Judy Wiles, a Southeast Missouri State University professor who specializes in marketing, thinks she knows why this mode of retail has become so popular.

"Certainly, convenience is the top reason, but from a consumer psychology point of view there is also the safety factor," Wiles said. "Market research people have found that, especially with women, they feel more comfortable doing certain business from the car. People associate convenience stores with robberies, more so than other places so they might feel safer from the car."

Women are also more likely to be traveling with young children.

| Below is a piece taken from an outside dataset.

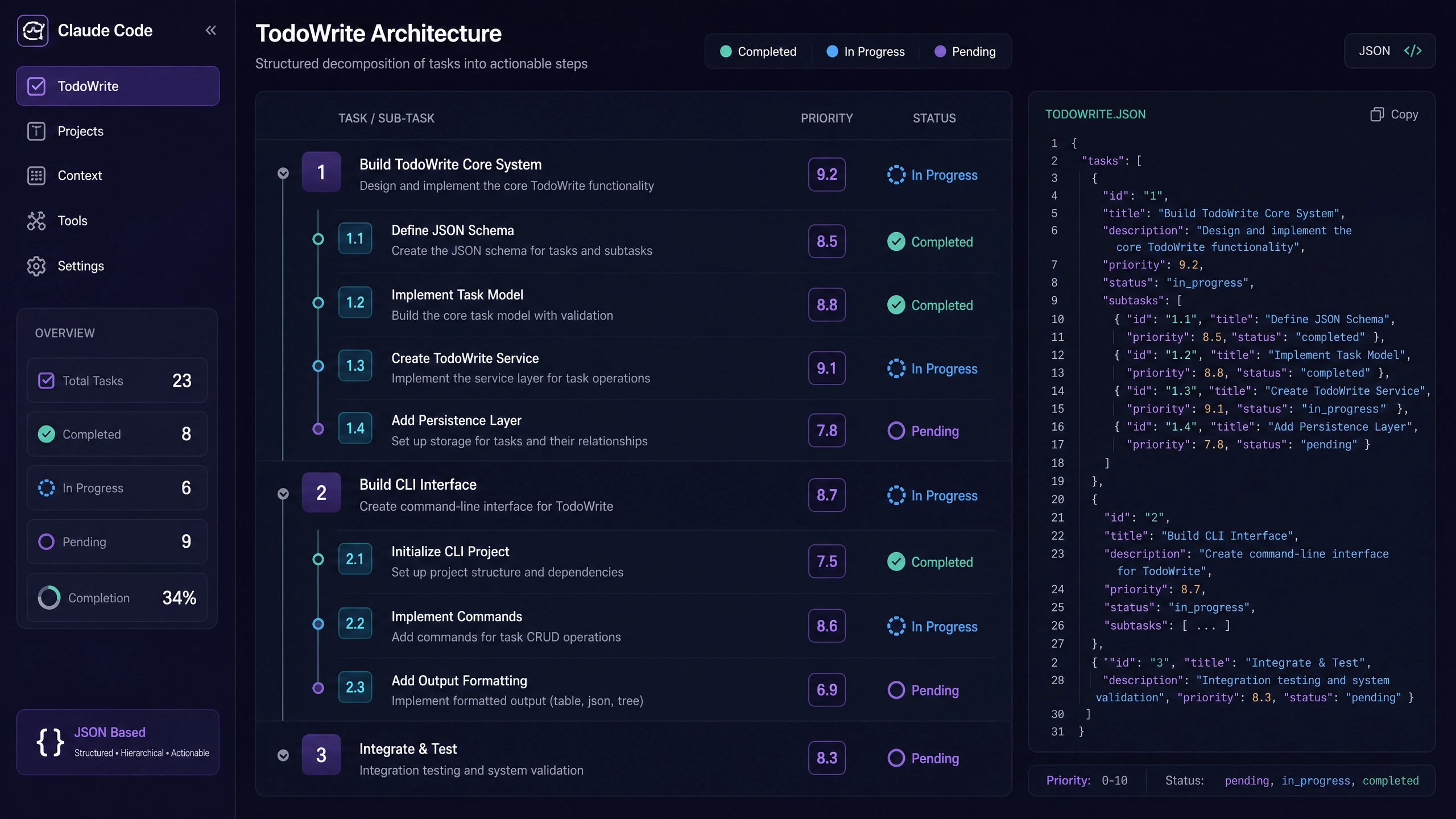1456x819 pixels.
Task: Click the curly braces JSON Based icon
Action: coord(50,742)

"It's very distracting for a child to go into a new place," Wiles said, "and for a mother it might not be worth it if she has to get the kids out of the car-seats and into a restaurant or convenience store."

Southeast sociology professor Gerald Stott said that the whole culture has changed.

"I am amazed at the number of young people who eat out frequently," he said. "When I first started teaching here I felt that if we could go out for a burger on a Friday night we were doing pretty well, now it's every night."

Stott said that people have both more disposable income and less time than they did even one generation ago. People, he said, don't expect banking, shopping, or eating to be "events." They just want them to be as quick and painless as possible.

Southeast sociology professor Larry Hamilton said that when he came to town Pfister's Drive-In on Broadway was the only one of its kind in town. He thinks that drive-through restaurants are appealing to people wary of the stigma of eating alone and that drive-through convenience stores allow people to easily buy items that might be embarrassing to buy inside the store.

None of this, however, explains why Cape Girardeau has become such a mecca for drive-through commerce.

"I know it's not like that in other places," said Chamber of Commerce president John Mehner. "I've had people come up and say, 'I bet Cape has more drive-throughs than any place else its size.' It might be true, and I don't know why that is."